I had the opportunity this last weekend to walk the Long Beach Comic & Horror Con. The past 3 years I have attended as a budding young (well old) artist and enjoyed my time in the Artist Alley. From the veteran creators of the comic industry to the new faces looking to tell their own stories, there is an overall drive of creativity, energy and passion for the comic medium. The diversity of styles, content, ages and viewpoints just show how much people love comics. I took this time walking the isle of the Artist Alley to interview a wide range of creators, all of whom are very driven, thoughtful and extremely passionate.
I’m 24, I live with my parents and our dog and three cats in the desert. I’m an art student, though I’ve recently taken a hiatus from school. I love going to the movies, even bad movies. And I love reading comics, even bad comics. And I play with and customize toys. I swear I’m a lot cooler than I sound.
My favorite part is being able to show people my work and seeing them actually excited about reading it. When that happens, I know I’m doing at least something right! My least favorite part is probably the tear-down at the end of conventions, especially at the end of multi-day cons. No matter how organized I try to be, the law of entropy prevails, and everything I brought to and accumulated at the convention just sort of spreads out and becomes this wretched mass of stuff I have to sort through.

*Parts of the exercise*
1. Answer these from the convention text:
(a) For how many years has the writer attended the event as an artist?
(b) How old is the speaker in the second paragraph?
(c) What does the speaker in the last paragraph name as a least favorite part?
2. Reproduce the part of the convention text that begins at the words "I had the opportunity" and stops after "and extremely passionate.".
3. Take the convention text further, picking up after its final sentence.

*Records shown*

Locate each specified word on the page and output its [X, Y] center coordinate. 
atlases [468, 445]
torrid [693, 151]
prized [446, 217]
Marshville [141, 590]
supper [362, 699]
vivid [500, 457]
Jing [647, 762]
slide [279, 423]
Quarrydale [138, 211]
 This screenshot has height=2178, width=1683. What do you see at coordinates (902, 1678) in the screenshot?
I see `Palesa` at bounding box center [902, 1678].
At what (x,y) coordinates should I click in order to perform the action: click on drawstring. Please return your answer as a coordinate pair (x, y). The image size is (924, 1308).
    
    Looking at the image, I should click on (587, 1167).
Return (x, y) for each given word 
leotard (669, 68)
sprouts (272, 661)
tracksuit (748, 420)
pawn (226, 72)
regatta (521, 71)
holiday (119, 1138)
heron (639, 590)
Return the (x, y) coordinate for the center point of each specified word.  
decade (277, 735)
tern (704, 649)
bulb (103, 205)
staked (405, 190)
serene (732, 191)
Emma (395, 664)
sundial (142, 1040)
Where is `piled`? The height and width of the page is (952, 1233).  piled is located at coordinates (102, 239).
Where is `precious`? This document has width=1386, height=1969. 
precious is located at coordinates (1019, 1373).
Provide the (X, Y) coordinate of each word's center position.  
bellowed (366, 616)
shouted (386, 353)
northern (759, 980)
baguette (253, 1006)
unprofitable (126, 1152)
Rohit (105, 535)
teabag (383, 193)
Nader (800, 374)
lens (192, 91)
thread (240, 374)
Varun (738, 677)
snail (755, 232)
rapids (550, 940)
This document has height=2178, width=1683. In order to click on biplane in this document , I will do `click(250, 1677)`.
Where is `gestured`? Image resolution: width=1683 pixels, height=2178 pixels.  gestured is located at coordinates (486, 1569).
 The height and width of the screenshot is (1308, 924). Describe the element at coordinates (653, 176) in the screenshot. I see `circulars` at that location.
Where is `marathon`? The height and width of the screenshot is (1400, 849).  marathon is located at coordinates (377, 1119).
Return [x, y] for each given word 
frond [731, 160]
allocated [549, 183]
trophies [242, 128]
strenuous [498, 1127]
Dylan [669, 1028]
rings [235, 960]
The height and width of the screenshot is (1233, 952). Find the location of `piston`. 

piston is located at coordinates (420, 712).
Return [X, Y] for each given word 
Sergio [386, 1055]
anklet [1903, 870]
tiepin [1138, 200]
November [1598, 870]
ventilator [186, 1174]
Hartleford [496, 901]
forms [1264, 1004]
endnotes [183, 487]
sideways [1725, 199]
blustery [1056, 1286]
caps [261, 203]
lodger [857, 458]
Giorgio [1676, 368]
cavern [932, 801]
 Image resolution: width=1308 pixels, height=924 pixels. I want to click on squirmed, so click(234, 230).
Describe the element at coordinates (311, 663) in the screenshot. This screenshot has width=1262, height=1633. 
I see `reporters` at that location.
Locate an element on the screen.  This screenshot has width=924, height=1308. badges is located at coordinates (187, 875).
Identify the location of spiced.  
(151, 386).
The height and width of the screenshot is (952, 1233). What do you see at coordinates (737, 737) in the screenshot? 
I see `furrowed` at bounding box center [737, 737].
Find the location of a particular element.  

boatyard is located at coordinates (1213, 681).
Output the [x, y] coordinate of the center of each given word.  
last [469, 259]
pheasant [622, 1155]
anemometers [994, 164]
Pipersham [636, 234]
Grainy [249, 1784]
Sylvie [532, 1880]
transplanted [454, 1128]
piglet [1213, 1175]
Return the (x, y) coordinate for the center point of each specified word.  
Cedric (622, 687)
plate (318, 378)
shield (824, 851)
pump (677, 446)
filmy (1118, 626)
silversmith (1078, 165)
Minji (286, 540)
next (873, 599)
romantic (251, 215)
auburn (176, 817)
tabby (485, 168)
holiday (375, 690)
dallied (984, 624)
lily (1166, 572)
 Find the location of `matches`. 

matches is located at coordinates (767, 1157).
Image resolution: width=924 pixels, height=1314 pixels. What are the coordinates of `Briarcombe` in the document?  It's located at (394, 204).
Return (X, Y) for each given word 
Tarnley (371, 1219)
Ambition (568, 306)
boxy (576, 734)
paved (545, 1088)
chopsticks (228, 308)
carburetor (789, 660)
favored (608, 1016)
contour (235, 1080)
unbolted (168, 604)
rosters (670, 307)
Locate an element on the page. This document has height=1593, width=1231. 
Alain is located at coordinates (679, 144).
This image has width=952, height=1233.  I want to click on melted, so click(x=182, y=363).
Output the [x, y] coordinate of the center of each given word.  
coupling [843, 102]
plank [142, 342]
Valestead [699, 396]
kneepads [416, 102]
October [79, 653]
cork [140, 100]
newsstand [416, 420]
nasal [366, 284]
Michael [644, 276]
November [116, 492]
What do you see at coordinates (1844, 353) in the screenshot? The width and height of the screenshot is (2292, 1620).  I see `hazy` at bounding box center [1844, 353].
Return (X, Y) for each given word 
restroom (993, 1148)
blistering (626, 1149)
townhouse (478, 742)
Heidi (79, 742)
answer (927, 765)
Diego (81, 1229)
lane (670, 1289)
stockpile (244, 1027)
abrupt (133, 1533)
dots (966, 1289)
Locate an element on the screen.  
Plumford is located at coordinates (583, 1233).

*Exercise responses*
1.
(a) The past 3 years.
(b) 24.
(c) The tear-down at the end of conventions, especially at the end of multi-day cons.

2.
I had the opportunity this last weekend to walk the Long Beach Comic & Horror Con. The past 3 years I have attended as a budding young (well old) artist and enjoyed my time in the Artist Alley. From the veteran creators of the comic industry to the new faces looking to tell their own stories, there is an overall drive of creativity, energy and passion for the comic medium. The diversity of styles, content, ages and viewpoints just show how much people love comics. I took this time walking the isle of the Artist Alley to interview a wide range of creators, all of whom are very driven, thoughtful and extremely passionate.

3.
My first comic project was a mini-comic called The Tiny Comix, of which there are now four issues. The first issue had three short stories, and the whole book only had twelve panels in total, but it still took me about a week to finish it, not including printing, cutting, folding, and stapling all those copies.
A lot of success with comics is just making them, I think, and then to keep making them. They’re more time-consuming and challenging than a lot of people realize, and it’s really easy to burn out on long projects like comics. Beyond just making them, success comes from continuing to make them, and to keep using new ideas. And the cherry-on-top of finding people to read and enjoy them feels pretty great, too.
I guess people should expect a lot of ink, humor, and fun. Even when it’s dark, it’s funny. I also draw a lot of brains because they’re super cool. I like to make images and stories that I find interesting.